Life Among the Savages
I had been warned that when a little girl goes to school she prefers to wear dresses and pigtails, but Jannie thought she would rather wear shorts the first day, and an old baseball hat of Laurie’s. I struggled out of bed on the morning which was to see Jannie off to school for the first time and combed my hair and dressed myself with the idea of appearing before teachers and other mothers, escorting my daughter, but Jannie told me at breakfast, “If I am going to go to school at all, I think I would prefer to go by myself.”
After five busy years I no longer attempted to argue with Jannie before breakfast; I nodded and slipped my shoes off under the breakfast table. “You don’t mind my coming to the door to wave goodbye to you, I suppose?” I asked, and Jannie, considering, said, “If you don’t cry or something.”
“Do I have to take her to school?” Laurie demanded. “On the bus and all?”
Laurie regarded the new school bus as his personal and exclusive conveyance. “She’s got to go to school,” I said. “They don’t let children grow up and not go to school.”

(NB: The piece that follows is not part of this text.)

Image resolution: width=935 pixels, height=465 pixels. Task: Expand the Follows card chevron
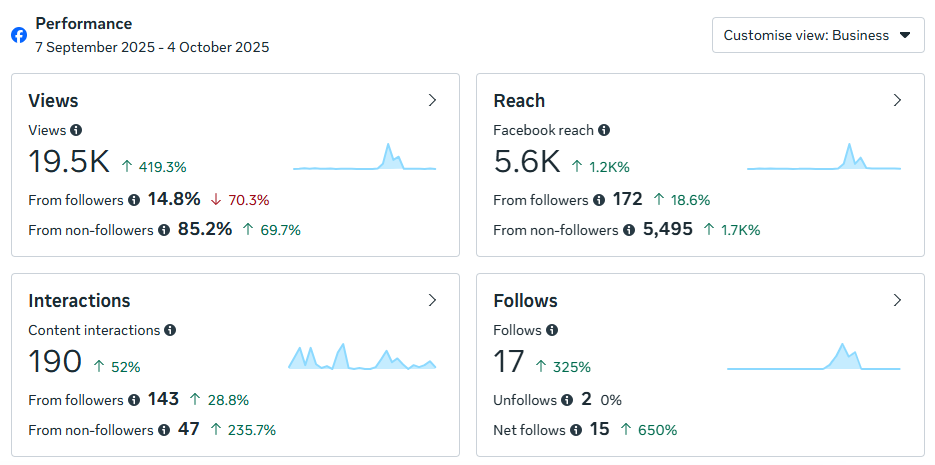pyautogui.click(x=897, y=300)
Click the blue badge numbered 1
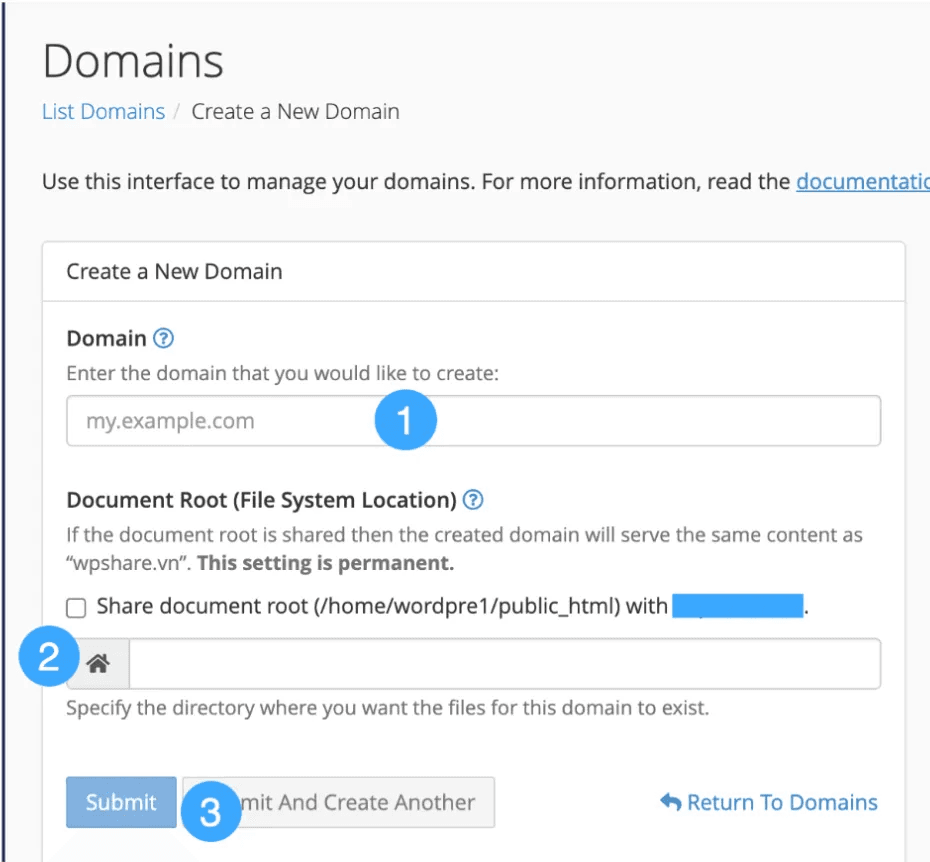Screen dimensions: 930x862 [405, 420]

Laurie, regarding his sister, laughed bitterly, and Jannie said, “I believe I’ll sit in the other end of the bus from Laurie. I don’t care for unpolite boys.”
“Do I have to hold her hand?” Laurie asked.

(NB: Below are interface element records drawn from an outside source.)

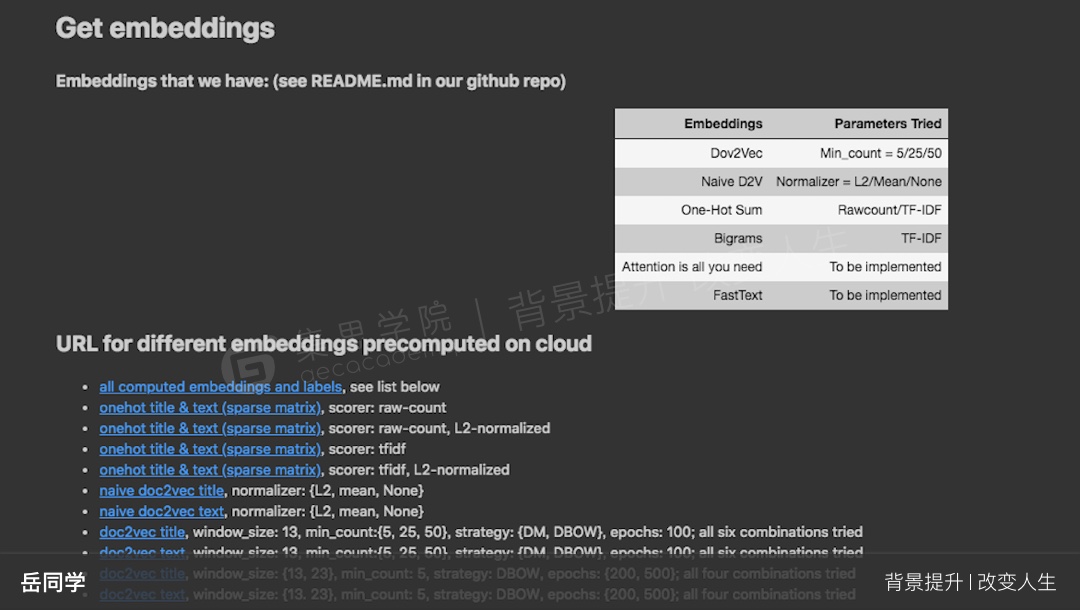Open the naive doc2vec text link
The height and width of the screenshot is (610, 1080).
[x=161, y=511]
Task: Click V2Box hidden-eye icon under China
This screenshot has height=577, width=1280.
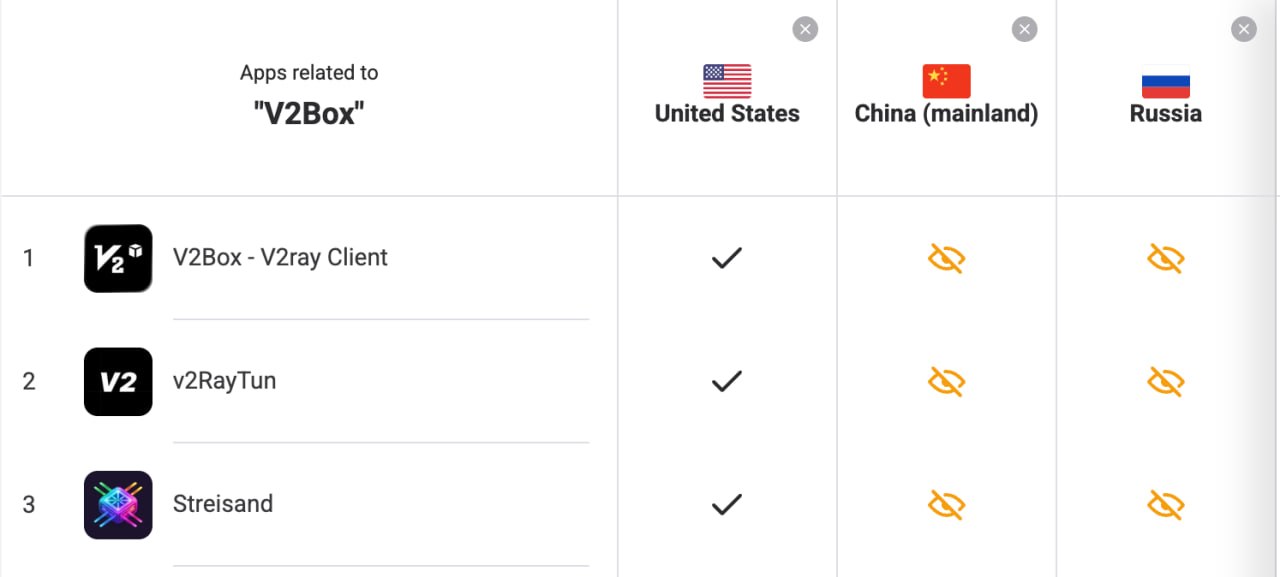Action: 946,259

“Certainly you do not,” Jannie said. “I prefer to go by myself, thank you. If I am going to school at all, that is.”
The notion that she might, upon consideration, decide not to go to school at all, was enough for me. “Will you be careful?” I asked.
“Once,” Jannie remarked exclusively to Sally, “I had a friend named Susan, and Susan went to the horse racing and she betted on a horse named Susan, and the horse fell through the side of the track and all the horses went to see if he was all right and he had broken the gate and all the men got away and the horses couldn’t catch them to bring them back.”
“Ah,” said Sally intelligently. “You can’t come to my house.”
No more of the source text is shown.